▶ **Your objective**: Each record below should appear again exactly as written.
START Source data
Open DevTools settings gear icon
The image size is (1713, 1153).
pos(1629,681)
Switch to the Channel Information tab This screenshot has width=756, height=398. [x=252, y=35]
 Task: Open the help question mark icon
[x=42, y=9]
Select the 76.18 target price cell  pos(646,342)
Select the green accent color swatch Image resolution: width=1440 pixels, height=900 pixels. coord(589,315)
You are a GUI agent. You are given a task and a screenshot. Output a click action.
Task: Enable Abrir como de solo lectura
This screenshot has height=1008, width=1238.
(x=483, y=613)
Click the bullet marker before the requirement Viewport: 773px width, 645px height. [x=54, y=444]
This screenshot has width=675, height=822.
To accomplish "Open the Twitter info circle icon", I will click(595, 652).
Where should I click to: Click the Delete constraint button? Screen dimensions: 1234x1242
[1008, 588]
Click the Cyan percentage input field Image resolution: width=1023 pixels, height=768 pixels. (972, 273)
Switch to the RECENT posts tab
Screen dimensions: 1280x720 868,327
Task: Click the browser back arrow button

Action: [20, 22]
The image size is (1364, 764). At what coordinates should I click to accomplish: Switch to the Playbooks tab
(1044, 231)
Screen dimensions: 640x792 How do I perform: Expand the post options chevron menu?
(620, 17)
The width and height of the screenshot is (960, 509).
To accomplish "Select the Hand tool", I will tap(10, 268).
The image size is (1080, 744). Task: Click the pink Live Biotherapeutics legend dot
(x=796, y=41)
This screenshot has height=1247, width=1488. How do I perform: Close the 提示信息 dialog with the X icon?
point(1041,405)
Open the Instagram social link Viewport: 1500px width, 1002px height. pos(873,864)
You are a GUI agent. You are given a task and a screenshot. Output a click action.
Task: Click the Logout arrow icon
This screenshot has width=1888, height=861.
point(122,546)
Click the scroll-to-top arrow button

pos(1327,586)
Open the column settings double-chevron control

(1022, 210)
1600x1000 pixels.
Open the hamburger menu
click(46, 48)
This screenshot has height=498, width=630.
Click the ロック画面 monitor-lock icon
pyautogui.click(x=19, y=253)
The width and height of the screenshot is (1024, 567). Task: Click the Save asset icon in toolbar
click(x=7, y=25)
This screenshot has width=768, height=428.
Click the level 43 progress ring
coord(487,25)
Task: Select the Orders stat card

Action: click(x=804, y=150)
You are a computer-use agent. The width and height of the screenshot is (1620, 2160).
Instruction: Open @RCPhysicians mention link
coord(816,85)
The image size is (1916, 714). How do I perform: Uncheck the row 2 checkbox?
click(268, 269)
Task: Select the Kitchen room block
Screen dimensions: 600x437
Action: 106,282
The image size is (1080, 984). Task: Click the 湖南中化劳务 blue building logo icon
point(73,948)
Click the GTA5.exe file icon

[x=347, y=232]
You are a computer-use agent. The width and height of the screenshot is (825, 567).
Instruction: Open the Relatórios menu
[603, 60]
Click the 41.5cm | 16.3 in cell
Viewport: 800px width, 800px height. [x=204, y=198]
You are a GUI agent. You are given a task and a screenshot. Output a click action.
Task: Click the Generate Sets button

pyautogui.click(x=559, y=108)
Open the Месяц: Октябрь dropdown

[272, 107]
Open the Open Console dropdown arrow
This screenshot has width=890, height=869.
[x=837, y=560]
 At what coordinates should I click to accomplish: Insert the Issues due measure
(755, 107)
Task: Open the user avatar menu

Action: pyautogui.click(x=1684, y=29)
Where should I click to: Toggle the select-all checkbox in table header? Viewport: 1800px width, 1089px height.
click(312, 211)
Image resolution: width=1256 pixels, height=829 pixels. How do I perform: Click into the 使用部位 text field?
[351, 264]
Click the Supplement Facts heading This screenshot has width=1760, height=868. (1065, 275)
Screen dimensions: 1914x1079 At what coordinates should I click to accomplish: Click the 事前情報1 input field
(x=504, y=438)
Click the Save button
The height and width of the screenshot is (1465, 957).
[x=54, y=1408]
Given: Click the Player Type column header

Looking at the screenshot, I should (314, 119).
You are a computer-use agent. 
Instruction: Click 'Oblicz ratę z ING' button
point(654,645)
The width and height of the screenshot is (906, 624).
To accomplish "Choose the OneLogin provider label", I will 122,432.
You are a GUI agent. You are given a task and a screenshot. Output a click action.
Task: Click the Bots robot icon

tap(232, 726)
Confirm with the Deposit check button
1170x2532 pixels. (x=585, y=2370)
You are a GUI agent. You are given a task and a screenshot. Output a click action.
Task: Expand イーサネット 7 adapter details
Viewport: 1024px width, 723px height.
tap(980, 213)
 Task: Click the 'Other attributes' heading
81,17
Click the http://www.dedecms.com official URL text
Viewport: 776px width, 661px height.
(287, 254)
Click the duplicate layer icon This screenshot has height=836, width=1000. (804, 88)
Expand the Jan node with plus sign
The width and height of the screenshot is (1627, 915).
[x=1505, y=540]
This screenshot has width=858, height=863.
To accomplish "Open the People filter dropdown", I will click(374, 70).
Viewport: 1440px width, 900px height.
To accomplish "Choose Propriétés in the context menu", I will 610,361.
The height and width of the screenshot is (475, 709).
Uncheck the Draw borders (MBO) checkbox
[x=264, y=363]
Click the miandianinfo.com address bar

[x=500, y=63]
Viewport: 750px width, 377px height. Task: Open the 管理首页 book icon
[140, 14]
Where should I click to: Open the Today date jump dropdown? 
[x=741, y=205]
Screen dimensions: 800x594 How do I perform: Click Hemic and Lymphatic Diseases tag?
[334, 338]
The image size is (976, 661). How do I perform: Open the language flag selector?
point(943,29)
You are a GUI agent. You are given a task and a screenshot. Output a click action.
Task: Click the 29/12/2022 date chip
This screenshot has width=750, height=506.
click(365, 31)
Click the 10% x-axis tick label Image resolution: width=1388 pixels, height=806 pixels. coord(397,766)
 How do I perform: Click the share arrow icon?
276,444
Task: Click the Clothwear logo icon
END Source data
▶ **Answer to this problem**:
Open DevTools settings gear icon
The image size is (1713, 1153).
pos(1629,681)
Switch to the Channel Information tab This screenshot has width=756, height=398. [x=252, y=35]
 Task: Open the help question mark icon
[x=42, y=9]
Select the 76.18 target price cell  pos(646,342)
Select the green accent color swatch Image resolution: width=1440 pixels, height=900 pixels. coord(589,315)
You are a GUI agent. You are given a task and a screenshot. Output a click action.
Task: Enable Abrir como de solo lectura
This screenshot has height=1008, width=1238.
(x=483, y=613)
Click the bullet marker before the requirement Viewport: 773px width, 645px height. [x=54, y=444]
This screenshot has width=675, height=822.
To accomplish "Open the Twitter info circle icon", I will click(595, 652).
Where should I click to: Click the Delete constraint button? Screen dimensions: 1234x1242
[1008, 588]
Click the Cyan percentage input field Image resolution: width=1023 pixels, height=768 pixels. (972, 273)
Switch to the RECENT posts tab
Screen dimensions: 1280x720 868,327
Task: Click the browser back arrow button

Action: [20, 22]
The image size is (1364, 764). At what coordinates should I click to accomplish: Switch to the Playbooks tab
(1044, 231)
Screen dimensions: 640x792 How do I perform: Expand the post options chevron menu?
(620, 17)
The width and height of the screenshot is (960, 509).
To accomplish "Select the Hand tool", I will tap(10, 268).
The image size is (1080, 744). Task: Click the pink Live Biotherapeutics legend dot
(x=796, y=41)
This screenshot has height=1247, width=1488. How do I perform: Close the 提示信息 dialog with the X icon?
point(1041,405)
Open the Instagram social link Viewport: 1500px width, 1002px height. pos(873,864)
You are a GUI agent. You are given a task and a screenshot. Output a click action.
Task: Click the Logout arrow icon
This screenshot has width=1888, height=861.
point(122,546)
Click the scroll-to-top arrow button

pos(1327,586)
Open the column settings double-chevron control

(1022, 210)
1600x1000 pixels.
Open the hamburger menu
click(46, 48)
This screenshot has height=498, width=630.
Click the ロック画面 monitor-lock icon
pyautogui.click(x=19, y=253)
The width and height of the screenshot is (1024, 567). Task: Click the Save asset icon in toolbar
click(x=7, y=25)
This screenshot has width=768, height=428.
Click the level 43 progress ring
coord(487,25)
Task: Select the Orders stat card

Action: click(x=804, y=150)
You are a computer-use agent. The width and height of the screenshot is (1620, 2160).
Instruction: Open @RCPhysicians mention link
coord(816,85)
The image size is (1916, 714). How do I perform: Uncheck the row 2 checkbox?
click(268, 269)
Task: Select the Kitchen room block
Screen dimensions: 600x437
Action: 106,282
The image size is (1080, 984). Task: Click the 湖南中化劳务 blue building logo icon
point(73,948)
Click the GTA5.exe file icon

[x=347, y=232]
You are a computer-use agent. The width and height of the screenshot is (825, 567).
Instruction: Open the Relatórios menu
[603, 60]
Click the 41.5cm | 16.3 in cell
Viewport: 800px width, 800px height. [x=204, y=198]
You are a GUI agent. You are given a task and a screenshot. Output a click action.
Task: Click the Generate Sets button

pyautogui.click(x=559, y=108)
Open the Месяц: Октябрь dropdown

[272, 107]
Open the Open Console dropdown arrow
This screenshot has width=890, height=869.
[x=837, y=560]
 At what coordinates should I click to accomplish: Insert the Issues due measure
(755, 107)
Task: Open the user avatar menu

Action: pyautogui.click(x=1684, y=29)
Where should I click to: Toggle the select-all checkbox in table header? Viewport: 1800px width, 1089px height.
click(312, 211)
Image resolution: width=1256 pixels, height=829 pixels. How do I perform: Click into the 使用部位 text field?
[351, 264]
Click the Supplement Facts heading This screenshot has width=1760, height=868. (1065, 275)
Screen dimensions: 1914x1079 At what coordinates should I click to accomplish: Click the 事前情報1 input field
(x=504, y=438)
Click the Save button
The height and width of the screenshot is (1465, 957).
[x=54, y=1408]
Given: Click the Player Type column header

Looking at the screenshot, I should (314, 119).
You are a computer-use agent. 
Instruction: Click 'Oblicz ratę z ING' button
point(654,645)
The width and height of the screenshot is (906, 624).
To accomplish "Choose the OneLogin provider label", I will 122,432.
You are a GUI agent. You are given a task and a screenshot. Output a click action.
Task: Click the Bots robot icon

tap(232, 726)
Confirm with the Deposit check button
1170x2532 pixels. (x=585, y=2370)
You are a GUI agent. You are given a task and a screenshot. Output a click action.
Task: Expand イーサネット 7 adapter details
Viewport: 1024px width, 723px height.
tap(980, 213)
 Task: Click the 'Other attributes' heading
81,17
Click the http://www.dedecms.com official URL text
Viewport: 776px width, 661px height.
(287, 254)
Click the duplicate layer icon This screenshot has height=836, width=1000. (804, 88)
Expand the Jan node with plus sign
The width and height of the screenshot is (1627, 915).
[x=1505, y=540]
This screenshot has width=858, height=863.
To accomplish "Open the People filter dropdown", I will click(374, 70).
Viewport: 1440px width, 900px height.
To accomplish "Choose Propriétés in the context menu", I will 610,361.
The height and width of the screenshot is (475, 709).
Uncheck the Draw borders (MBO) checkbox
[x=264, y=363]
Click the miandianinfo.com address bar

[x=500, y=63]
Viewport: 750px width, 377px height. Task: Open the 管理首页 book icon
[140, 14]
Where should I click to: Open the Today date jump dropdown? 
[x=741, y=205]
Screen dimensions: 800x594 How do I perform: Click Hemic and Lymphatic Diseases tag?
[334, 338]
The image size is (976, 661). How do I perform: Open the language flag selector?
point(943,29)
You are a GUI agent. You are given a task and a screenshot. Output a click action.
Task: Click the 29/12/2022 date chip
This screenshot has width=750, height=506.
click(365, 31)
Click the 10% x-axis tick label Image resolution: width=1388 pixels, height=806 pixels. coord(397,766)
 How do I perform: Click the share arrow icon?
276,444
Task: Click the Clothwear logo icon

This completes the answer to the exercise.